“On the whole, you will pay less than last year, but how much less and when still remains to be seen,” Ms. Berg said.
First class doesn’t necessarily guarantee space
Flying back recently from his second home in Tucson, Ariz., to Chicago, George Fink, who works in finance, upgraded to first class on American, using 55,000 miles for the one-way ticket in hopes of having more space. Instead, he found himself with a seatmate wearing a mask that did not cover his nose. He implored his fellow flier, who ignored him, to cover up. He next tried the flight attendant, who would not help. The back of the plane was full, too, making it impossible to move. Then the attendants served a meal.

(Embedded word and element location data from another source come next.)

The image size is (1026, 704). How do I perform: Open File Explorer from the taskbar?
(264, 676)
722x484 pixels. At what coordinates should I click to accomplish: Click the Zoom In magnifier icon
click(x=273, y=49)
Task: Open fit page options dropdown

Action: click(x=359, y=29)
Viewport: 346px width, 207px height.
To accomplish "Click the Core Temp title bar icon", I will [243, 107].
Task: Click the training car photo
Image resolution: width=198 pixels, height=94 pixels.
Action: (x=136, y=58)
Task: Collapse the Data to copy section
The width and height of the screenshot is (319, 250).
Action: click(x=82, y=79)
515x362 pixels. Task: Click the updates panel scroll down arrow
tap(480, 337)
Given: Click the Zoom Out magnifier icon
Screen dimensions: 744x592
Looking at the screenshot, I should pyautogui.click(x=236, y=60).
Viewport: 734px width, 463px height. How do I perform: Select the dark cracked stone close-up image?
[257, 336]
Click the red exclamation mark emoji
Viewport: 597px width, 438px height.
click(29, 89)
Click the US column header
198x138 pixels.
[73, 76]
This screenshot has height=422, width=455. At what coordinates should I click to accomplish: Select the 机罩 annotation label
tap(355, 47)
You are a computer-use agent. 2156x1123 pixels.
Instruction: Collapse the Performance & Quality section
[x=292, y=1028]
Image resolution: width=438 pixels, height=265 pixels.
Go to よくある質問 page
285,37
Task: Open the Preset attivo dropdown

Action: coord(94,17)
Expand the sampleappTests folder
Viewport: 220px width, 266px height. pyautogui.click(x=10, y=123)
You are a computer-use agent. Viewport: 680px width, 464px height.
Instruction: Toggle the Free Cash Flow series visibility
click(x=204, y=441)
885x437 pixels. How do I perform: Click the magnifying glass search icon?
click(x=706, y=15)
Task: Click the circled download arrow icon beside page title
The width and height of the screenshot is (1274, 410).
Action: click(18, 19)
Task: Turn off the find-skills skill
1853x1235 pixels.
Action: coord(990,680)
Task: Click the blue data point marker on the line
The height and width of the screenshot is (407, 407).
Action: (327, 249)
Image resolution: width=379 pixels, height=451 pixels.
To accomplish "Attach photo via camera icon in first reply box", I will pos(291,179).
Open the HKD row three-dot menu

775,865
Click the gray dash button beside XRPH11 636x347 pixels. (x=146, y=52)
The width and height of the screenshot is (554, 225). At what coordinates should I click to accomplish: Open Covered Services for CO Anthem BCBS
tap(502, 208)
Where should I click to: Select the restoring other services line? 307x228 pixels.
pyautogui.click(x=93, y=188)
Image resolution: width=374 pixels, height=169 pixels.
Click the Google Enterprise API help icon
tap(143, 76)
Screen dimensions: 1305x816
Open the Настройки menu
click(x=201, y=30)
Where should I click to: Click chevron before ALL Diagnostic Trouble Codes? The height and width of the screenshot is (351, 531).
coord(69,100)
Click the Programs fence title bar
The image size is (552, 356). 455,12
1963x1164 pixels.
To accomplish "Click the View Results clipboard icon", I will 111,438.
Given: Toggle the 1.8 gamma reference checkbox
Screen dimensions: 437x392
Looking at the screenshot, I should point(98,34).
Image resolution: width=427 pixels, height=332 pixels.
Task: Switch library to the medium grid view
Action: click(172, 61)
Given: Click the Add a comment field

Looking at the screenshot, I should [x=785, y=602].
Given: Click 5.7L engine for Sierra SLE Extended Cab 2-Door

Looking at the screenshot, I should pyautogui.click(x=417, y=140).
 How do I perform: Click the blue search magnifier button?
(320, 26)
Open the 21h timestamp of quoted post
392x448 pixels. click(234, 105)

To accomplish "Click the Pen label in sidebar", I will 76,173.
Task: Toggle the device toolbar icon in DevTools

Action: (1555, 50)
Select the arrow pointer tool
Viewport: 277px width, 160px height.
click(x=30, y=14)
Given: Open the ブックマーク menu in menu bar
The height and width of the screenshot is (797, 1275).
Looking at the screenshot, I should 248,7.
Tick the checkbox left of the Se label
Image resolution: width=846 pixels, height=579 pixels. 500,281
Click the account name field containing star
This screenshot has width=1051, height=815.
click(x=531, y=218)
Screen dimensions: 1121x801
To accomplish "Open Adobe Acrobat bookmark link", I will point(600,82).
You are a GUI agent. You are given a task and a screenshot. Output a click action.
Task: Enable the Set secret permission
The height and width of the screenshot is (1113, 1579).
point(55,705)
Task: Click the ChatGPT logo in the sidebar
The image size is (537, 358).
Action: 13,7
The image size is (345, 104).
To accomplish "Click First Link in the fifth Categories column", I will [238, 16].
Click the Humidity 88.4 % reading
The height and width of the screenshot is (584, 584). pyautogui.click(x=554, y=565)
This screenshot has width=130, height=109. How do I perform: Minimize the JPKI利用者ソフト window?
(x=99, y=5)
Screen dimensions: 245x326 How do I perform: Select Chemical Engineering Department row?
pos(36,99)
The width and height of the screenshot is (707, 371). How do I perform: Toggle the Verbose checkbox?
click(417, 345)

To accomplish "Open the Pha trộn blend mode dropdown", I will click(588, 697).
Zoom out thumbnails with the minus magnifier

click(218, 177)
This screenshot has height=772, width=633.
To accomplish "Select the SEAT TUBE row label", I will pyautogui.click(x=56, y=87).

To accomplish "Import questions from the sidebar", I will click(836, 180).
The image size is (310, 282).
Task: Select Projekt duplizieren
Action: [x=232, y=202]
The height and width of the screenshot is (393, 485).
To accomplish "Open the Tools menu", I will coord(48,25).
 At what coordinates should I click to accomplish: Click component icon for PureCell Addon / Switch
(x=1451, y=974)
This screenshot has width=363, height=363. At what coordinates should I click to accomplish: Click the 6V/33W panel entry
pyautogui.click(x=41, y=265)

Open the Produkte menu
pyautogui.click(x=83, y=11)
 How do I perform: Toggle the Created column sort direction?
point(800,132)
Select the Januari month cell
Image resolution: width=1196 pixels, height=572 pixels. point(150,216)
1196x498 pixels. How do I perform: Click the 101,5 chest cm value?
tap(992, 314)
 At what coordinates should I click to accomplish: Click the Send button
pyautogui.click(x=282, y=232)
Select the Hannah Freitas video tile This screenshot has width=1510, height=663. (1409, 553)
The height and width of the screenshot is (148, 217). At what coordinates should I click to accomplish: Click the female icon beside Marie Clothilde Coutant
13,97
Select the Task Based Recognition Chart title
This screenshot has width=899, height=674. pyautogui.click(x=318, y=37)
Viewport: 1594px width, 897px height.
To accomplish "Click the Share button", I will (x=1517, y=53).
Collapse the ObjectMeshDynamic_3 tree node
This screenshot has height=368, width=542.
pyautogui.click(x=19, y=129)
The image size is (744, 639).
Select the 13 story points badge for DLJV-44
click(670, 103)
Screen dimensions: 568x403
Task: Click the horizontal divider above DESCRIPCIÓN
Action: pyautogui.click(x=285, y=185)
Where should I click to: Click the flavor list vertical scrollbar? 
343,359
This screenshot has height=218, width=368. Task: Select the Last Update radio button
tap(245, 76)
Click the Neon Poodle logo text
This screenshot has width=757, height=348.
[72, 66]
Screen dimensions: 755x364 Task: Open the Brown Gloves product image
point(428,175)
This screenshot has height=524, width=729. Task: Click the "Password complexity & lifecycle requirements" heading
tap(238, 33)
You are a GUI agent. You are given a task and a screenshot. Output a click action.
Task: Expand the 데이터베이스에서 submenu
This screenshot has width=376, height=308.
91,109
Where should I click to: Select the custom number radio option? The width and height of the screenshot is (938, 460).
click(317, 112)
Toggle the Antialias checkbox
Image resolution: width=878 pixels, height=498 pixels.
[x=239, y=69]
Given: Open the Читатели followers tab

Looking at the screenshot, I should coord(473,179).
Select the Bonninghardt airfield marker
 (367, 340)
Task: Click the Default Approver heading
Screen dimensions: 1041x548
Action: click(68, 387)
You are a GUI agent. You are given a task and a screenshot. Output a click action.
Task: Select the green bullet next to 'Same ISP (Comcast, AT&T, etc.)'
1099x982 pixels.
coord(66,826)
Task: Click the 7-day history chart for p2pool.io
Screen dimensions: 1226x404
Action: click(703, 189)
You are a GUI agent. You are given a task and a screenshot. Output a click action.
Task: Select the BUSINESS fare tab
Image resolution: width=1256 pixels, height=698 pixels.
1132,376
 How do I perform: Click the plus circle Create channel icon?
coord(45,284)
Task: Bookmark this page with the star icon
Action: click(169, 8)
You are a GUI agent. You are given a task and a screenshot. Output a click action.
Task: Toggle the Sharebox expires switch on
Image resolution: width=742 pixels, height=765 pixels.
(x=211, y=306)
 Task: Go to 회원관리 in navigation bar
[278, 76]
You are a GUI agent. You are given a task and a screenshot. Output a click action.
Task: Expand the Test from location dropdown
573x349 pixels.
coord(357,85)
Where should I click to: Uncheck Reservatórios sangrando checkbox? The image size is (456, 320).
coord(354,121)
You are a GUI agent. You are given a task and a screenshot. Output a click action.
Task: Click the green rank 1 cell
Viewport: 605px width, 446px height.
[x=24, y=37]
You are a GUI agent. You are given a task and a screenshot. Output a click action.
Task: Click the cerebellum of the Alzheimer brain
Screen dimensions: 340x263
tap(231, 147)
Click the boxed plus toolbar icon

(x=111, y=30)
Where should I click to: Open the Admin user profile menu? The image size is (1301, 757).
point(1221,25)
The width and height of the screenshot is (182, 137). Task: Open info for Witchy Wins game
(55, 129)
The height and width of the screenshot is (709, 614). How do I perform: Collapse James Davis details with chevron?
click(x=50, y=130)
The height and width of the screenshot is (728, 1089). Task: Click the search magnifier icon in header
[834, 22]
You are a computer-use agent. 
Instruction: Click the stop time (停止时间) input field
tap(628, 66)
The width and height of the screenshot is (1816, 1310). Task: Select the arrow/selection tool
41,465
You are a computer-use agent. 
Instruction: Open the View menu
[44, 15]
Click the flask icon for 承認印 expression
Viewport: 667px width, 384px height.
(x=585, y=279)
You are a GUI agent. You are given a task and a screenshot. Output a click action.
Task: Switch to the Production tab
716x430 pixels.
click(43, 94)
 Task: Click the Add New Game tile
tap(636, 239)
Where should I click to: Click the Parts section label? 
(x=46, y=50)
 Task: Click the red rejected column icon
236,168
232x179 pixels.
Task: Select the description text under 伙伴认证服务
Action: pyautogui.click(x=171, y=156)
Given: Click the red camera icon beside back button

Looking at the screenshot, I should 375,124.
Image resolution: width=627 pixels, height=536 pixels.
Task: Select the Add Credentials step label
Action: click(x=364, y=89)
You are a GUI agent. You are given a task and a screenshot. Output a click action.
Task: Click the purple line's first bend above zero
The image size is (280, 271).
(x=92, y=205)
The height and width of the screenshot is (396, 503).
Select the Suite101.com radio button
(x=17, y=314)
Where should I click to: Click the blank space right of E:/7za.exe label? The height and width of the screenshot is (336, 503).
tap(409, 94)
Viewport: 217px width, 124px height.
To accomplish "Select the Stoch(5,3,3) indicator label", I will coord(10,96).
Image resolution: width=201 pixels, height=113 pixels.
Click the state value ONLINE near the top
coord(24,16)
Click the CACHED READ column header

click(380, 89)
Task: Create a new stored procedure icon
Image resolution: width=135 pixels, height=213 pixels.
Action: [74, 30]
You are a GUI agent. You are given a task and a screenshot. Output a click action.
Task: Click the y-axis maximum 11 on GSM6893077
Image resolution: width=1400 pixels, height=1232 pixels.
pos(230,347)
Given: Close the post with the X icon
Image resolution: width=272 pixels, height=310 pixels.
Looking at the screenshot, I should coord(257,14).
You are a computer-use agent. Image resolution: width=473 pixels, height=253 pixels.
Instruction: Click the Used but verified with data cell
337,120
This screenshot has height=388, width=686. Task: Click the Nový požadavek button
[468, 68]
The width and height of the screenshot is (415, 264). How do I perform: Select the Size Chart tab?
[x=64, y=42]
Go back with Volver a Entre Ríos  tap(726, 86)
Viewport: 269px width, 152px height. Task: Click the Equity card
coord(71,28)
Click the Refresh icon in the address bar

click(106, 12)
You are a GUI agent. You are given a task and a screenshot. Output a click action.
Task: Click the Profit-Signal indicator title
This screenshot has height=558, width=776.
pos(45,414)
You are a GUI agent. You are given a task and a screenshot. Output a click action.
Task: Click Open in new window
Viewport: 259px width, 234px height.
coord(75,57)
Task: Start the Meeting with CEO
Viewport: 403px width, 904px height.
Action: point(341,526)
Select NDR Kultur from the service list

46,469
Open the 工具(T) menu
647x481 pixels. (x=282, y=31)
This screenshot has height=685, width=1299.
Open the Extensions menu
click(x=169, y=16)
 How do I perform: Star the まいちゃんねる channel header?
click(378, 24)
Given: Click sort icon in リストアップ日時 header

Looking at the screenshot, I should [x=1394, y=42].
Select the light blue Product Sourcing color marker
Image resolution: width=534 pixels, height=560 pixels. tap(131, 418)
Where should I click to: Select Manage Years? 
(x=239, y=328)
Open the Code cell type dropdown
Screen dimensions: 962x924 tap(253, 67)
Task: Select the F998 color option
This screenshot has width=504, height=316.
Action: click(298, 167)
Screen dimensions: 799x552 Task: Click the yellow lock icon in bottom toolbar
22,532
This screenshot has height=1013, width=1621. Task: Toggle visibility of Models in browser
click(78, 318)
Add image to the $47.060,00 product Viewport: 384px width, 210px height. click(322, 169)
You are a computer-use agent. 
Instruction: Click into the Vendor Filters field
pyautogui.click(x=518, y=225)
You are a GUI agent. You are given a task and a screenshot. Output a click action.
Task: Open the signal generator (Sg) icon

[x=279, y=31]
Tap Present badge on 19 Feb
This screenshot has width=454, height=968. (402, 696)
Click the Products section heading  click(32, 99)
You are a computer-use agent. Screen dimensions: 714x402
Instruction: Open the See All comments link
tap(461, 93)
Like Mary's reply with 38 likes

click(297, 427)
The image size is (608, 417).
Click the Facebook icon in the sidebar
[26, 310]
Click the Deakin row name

“That meant everyone in first class took off their masks and ate for half an hour so all the masking and spacing was for naught,” he said.
Only Delta and Alaska have committed to reducing density in the forward cabin to 50 percent. (Southwest doesn’t have a first or business class; JetBlue is blocking six of 16 seats in its forward-class Mint cabins.) Fliers opting for the upgrade on other carriers — sometimes at very attractive prices — may very well find their wider, more spacious seats just inches from the passengers next to them.
Experts advise looking for airplane configurations that include single seat configurations. For example, on the Dreamliner that Mr. Hobica, the Airfarewatchdog.com founder, booked from Los Angeles to Newark, the seat configuration in business class was 1-2-1. (Bear in mind that carriers have the right to change aircraft per their contracts of carriage.)
“It’s a good way to fly if you don’t want someone next to you,” Mr. Hobica said.
Megan Solis, a teacher in Chicago, bought three $450 round-trip tickets in business class on United in early September so that she and her husband could take her oldest child to college in Boston, using credits from a previously canceled trip. Currently, the last seat in the family’s four-seat row is empty and they’re hoping it stays that way.
The relatively low fare was secondary in her decision. “I was more comfortable with the space up there, even before I saw the price,” she said.